This is a detail of Compass, a giclée print by Susie Freeman from 2012 and the inspiration and title for an exhibition of her recent work at Art@42 from 28th March.
At the age of seven my Allen & Hanburys bead swap-tin often came with me to school. At playtime, I especially longed for the glittering, this desire getting the better of me once when I swapped most of my collection for a single faceted iridescent gem. Since then the collecting of small things and their subsequent ordering has become a lifetime obsession.
The methodology of pocket knitting, which as an artist I have used for the past thirty years, enables me to ensnare and arrange my adult treasures. It acts both as a system of containment as well as a means of extracting new meanings from the process of juxtaposition.

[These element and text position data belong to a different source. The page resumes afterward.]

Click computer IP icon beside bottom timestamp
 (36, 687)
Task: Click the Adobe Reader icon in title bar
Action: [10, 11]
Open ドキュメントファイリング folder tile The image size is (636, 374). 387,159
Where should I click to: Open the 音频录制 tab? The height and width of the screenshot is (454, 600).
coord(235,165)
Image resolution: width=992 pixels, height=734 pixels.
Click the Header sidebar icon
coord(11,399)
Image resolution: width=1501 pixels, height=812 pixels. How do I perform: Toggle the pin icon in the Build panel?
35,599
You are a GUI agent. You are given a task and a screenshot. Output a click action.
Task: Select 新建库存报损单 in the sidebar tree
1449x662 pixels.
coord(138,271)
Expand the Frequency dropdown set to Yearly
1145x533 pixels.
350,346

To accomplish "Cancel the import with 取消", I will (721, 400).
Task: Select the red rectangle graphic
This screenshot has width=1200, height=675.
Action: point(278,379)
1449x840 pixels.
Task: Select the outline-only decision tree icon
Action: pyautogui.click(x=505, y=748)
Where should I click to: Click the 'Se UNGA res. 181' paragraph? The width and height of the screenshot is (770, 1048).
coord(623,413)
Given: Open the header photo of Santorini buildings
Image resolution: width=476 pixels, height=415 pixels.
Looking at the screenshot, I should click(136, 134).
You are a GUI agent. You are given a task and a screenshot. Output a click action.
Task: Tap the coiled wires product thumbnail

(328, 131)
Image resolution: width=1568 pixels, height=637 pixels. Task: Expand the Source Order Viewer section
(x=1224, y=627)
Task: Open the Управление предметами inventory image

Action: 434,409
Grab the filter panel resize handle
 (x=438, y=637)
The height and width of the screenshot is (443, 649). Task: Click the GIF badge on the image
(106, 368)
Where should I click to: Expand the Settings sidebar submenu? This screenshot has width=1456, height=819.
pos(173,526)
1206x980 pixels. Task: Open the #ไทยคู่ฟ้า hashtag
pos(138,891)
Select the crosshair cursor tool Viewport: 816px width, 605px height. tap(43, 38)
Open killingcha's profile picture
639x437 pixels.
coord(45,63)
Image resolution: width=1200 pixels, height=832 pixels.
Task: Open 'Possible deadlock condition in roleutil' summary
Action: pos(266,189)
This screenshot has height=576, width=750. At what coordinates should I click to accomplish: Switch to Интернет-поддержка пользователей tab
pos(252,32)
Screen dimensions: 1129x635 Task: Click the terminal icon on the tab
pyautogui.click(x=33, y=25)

Last year reflecting on this process, I took control of my vast collection of personal memorabilia, some of which was frustratingly too big to contain within a knitted pocket, and corralled them instead within a single large box frame. This layering of the objects created an image like geological stratum prompting me to preserve them as a photographic moment to freeze as a limited edition print. I would like to think that I have combined the dark humour of Hieronymus Bosch with the playfulness of Where’s Wally.
A year on having assembled this congress of objects into a single yet still individuated image, I recently began the process of breaking it up into separate knitted works. Taking the title Compass from the object of the same name in the print, I similarly decided to take my bearings for creating a new series of discreet works from groupings suggested from within the larger work itself.
Intuitively selecting arrangements I have returned to my customary method of pocket knitting in order to fix the objects within smaller works which, whilst providing a trace back to the print, also sets in train the associative links between the individual objects and their new neighbours.